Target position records
╭──
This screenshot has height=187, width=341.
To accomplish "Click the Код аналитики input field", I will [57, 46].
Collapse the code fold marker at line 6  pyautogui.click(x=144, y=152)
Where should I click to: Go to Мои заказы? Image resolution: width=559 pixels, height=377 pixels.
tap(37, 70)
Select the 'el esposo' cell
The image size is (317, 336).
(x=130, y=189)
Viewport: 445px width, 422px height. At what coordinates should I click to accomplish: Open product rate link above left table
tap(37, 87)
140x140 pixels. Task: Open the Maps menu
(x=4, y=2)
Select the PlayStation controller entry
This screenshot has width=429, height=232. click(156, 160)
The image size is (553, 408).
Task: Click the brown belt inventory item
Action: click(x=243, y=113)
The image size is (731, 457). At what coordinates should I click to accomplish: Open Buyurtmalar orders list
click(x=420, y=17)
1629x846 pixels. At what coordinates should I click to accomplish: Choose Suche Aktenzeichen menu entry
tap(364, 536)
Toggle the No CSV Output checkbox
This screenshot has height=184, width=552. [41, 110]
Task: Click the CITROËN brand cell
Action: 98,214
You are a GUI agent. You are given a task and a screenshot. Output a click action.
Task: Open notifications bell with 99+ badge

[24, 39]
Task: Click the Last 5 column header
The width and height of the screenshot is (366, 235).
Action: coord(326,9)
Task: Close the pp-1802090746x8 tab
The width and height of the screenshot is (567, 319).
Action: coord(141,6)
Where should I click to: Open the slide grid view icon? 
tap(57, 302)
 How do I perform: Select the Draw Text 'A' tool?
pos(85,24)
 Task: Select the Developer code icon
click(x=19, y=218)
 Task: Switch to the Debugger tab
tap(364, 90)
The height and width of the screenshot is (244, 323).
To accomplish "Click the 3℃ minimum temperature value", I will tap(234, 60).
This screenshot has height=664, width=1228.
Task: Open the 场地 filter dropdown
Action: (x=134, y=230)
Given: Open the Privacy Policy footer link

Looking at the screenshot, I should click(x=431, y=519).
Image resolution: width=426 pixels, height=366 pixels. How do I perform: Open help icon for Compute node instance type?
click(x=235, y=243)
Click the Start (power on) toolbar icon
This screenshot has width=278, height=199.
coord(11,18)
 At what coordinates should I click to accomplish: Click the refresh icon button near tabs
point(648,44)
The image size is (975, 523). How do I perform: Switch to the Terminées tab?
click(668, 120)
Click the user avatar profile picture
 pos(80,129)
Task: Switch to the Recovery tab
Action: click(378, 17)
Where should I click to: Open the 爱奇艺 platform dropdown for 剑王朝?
╰──
• [Aim]: Rewrite every row above, replacing "How do I perform" with "How can I carry out" and leaving everything else unchanged.

• [Output]:
This screenshot has height=187, width=341.
To accomplish "Click the Код аналитики input field", I will [57, 46].
Collapse the code fold marker at line 6  pyautogui.click(x=144, y=152)
Where should I click to: Go to Мои заказы? Image resolution: width=559 pixels, height=377 pixels.
tap(37, 70)
Select the 'el esposo' cell
The image size is (317, 336).
(x=130, y=189)
Viewport: 445px width, 422px height. At what coordinates should I click to accomplish: Open product rate link above left table
tap(37, 87)
140x140 pixels. Task: Open the Maps menu
(x=4, y=2)
Select the PlayStation controller entry
This screenshot has width=429, height=232. click(156, 160)
The image size is (553, 408).
Task: Click the brown belt inventory item
Action: click(x=243, y=113)
The image size is (731, 457). At what coordinates should I click to accomplish: Open Buyurtmalar orders list
click(x=420, y=17)
1629x846 pixels. At what coordinates should I click to accomplish: Choose Suche Aktenzeichen menu entry
tap(364, 536)
Toggle the No CSV Output checkbox
This screenshot has height=184, width=552. [41, 110]
Task: Click the CITROËN brand cell
Action: 98,214
You are a GUI agent. You are given a task and a screenshot. Output a click action.
Task: Open notifications bell with 99+ badge

[24, 39]
Task: Click the Last 5 column header
The width and height of the screenshot is (366, 235).
Action: coord(326,9)
Task: Close the pp-1802090746x8 tab
The width and height of the screenshot is (567, 319).
Action: coord(141,6)
Where should I click to: Open the slide grid view icon? 
tap(57, 302)
 How can I carry out: Select the Draw Text 'A' tool?
pos(85,24)
 Task: Select the Developer code icon
click(x=19, y=218)
 Task: Switch to the Debugger tab
tap(364, 90)
The height and width of the screenshot is (244, 323).
To accomplish "Click the 3℃ minimum temperature value", I will tap(234, 60).
This screenshot has height=664, width=1228.
Task: Open the 场地 filter dropdown
Action: (x=134, y=230)
Given: Open the Privacy Policy footer link

Looking at the screenshot, I should click(x=431, y=519).
Image resolution: width=426 pixels, height=366 pixels. How can I carry out: Open help icon for Compute node instance type?
click(x=235, y=243)
Click the Start (power on) toolbar icon
This screenshot has width=278, height=199.
coord(11,18)
 At what coordinates should I click to accomplish: Click the refresh icon button near tabs
point(648,44)
The image size is (975, 523). How can I carry out: Switch to the Terminées tab?
click(668, 120)
Click the user avatar profile picture
 pos(80,129)
Task: Switch to the Recovery tab
Action: click(378, 17)
Where should I click to: Open the 爱奇艺 platform dropdown for 剑王朝?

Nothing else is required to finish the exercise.